How does aggregation of doxorubicin molecules affect its solvation and membrane penetration?

Intermolecular interactions of drug molecules can lead to aggregation, which has a significant impact on their application. This problem might escape the attention when studying their solubility as small aggregates might behave almost as single molecules. We studied the aggregation behaviour of doxorubicin (DOX) molecules through density functional (DFT) methods and molecular dynamics (MD) simulations in water, dimethylformamide (DMF), ethanol (EtOH), and dimethyl sulfoxide (DMSO).
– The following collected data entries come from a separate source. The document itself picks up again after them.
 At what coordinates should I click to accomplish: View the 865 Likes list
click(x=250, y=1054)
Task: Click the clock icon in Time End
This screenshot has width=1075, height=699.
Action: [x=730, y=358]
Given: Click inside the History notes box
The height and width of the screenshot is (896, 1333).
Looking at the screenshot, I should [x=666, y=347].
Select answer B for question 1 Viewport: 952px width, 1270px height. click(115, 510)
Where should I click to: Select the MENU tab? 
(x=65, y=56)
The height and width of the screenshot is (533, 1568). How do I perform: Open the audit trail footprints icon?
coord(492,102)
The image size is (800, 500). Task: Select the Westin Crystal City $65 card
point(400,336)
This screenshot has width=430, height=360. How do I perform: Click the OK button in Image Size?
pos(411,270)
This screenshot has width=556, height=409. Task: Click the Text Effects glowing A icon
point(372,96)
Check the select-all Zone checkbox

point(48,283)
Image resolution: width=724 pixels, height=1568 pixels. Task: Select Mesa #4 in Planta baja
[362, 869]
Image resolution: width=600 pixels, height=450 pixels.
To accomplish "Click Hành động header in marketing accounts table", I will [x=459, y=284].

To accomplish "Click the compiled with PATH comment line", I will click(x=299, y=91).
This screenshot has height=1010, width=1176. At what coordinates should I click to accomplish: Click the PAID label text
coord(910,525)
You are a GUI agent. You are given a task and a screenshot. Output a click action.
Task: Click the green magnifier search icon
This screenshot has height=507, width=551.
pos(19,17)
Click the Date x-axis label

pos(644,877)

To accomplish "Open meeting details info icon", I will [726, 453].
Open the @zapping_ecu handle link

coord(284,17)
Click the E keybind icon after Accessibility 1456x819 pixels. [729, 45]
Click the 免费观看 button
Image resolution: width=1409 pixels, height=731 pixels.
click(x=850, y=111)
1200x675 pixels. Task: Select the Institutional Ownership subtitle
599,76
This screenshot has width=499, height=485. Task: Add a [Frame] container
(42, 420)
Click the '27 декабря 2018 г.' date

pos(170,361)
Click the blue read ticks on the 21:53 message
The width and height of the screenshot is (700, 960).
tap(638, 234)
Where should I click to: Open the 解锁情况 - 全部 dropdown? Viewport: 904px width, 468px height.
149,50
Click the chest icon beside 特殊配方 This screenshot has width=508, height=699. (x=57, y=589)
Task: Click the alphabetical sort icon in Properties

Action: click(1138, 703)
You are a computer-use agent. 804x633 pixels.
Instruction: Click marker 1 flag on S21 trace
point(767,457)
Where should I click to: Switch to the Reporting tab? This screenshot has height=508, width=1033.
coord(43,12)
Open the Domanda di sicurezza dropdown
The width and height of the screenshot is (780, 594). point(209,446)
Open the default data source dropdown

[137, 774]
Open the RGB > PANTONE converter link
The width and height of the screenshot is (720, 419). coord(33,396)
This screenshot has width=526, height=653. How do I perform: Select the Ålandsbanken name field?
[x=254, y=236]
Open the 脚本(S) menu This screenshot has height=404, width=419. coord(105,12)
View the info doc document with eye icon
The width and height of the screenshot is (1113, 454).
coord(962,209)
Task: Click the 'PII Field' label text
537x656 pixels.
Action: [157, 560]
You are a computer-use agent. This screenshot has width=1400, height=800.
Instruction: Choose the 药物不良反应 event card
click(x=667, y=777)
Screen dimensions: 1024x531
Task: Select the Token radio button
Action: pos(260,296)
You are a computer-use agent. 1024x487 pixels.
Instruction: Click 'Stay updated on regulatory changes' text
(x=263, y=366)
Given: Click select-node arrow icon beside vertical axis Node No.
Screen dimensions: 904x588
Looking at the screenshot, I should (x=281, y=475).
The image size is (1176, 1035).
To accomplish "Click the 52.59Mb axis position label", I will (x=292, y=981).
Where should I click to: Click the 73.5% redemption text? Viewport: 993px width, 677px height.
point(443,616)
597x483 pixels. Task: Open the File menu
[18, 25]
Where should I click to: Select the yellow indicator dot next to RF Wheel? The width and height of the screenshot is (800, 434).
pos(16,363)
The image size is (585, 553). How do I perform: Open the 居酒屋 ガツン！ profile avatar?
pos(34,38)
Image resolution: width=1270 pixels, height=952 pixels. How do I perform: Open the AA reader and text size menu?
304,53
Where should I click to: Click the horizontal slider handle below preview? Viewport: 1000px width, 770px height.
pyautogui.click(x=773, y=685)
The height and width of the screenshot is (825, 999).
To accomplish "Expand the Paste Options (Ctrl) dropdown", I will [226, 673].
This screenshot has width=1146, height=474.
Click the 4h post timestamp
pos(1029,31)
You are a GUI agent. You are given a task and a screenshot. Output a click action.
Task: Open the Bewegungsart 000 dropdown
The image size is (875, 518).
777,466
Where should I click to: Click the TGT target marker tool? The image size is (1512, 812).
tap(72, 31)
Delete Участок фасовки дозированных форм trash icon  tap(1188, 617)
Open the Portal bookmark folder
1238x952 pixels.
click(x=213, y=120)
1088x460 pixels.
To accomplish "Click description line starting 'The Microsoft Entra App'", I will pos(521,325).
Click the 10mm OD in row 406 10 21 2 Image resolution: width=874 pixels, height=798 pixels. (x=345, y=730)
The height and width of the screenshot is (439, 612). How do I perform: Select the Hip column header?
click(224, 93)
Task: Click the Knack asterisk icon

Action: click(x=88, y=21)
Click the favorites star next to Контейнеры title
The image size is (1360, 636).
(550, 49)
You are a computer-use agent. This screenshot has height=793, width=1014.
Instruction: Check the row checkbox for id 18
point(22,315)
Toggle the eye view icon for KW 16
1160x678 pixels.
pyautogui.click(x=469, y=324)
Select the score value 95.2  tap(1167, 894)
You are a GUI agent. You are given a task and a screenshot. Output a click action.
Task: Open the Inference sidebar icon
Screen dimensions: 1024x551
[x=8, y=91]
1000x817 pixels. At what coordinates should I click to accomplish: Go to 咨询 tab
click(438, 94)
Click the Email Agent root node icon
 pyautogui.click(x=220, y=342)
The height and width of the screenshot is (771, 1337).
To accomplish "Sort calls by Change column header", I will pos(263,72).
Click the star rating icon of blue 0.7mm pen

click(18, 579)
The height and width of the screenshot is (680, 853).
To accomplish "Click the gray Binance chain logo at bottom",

We described the degree of aggregation by MD-calculated radial distribution function, combined radial/angular distribution functions, autocorrelation functions, and the number of hydrogen bonds of individual DOX and solvent atoms. MD-calculated diffusion coefficients for DOX decrease along the series water > DMF > EtOH > DMSO (0.101 × 10−9, 0.047 × 10−9, 0.025 × 10−9, and 0.007 × 10−9 m2 s−1, respectively) consistent with increasing aggregation found in the MD simulations. These aggregates have different characters, depending on the DOX⋯solvent interactions, and include hydrogen bonding and π-stacking. Even though the solvation energy of a single DOX molecule in DMSO (−24.8 kcal mol−1) is higher than in other solvents, the formation of larger aggregates in this solvent prevents proper solvation. Further, the orientation of doxorubicin molecules at octanol/water and dipalmitoylphosphatidylcholine (DPPC)/water interfaces was studied with two different orientations from the bivariate maps. In the case of the DPPC/water interface, the anthracycline part points toward the aqueous phase, while this part is oriented almost parallel to the octanol/water interface in DMSO.